↓

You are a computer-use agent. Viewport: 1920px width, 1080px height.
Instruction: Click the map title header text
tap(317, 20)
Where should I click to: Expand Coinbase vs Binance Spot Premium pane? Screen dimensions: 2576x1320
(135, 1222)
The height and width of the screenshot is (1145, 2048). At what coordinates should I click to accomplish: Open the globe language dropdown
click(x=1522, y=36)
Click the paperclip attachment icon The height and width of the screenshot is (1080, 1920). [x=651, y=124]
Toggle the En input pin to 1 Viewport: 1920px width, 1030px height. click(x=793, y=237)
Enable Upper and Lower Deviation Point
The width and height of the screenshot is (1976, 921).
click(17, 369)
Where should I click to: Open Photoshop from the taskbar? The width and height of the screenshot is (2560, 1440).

↑

* [What this task involves]:
Every record above needs to be copied exactly.

* [Result below]:
You are a computer-use agent. Viewport: 1920px width, 1080px height.
Instruction: Click the map title header text
tap(317, 20)
Where should I click to: Expand Coinbase vs Binance Spot Premium pane? Screen dimensions: 2576x1320
(135, 1222)
The height and width of the screenshot is (1145, 2048). At what coordinates should I click to accomplish: Open the globe language dropdown
click(x=1522, y=36)
Click the paperclip attachment icon The height and width of the screenshot is (1080, 1920). [x=651, y=124]
Toggle the En input pin to 1 Viewport: 1920px width, 1030px height. click(x=793, y=237)
Enable Upper and Lower Deviation Point
The width and height of the screenshot is (1976, 921).
click(17, 369)
Where should I click to: Open Photoshop from the taskbar? The width and height of the screenshot is (2560, 1440).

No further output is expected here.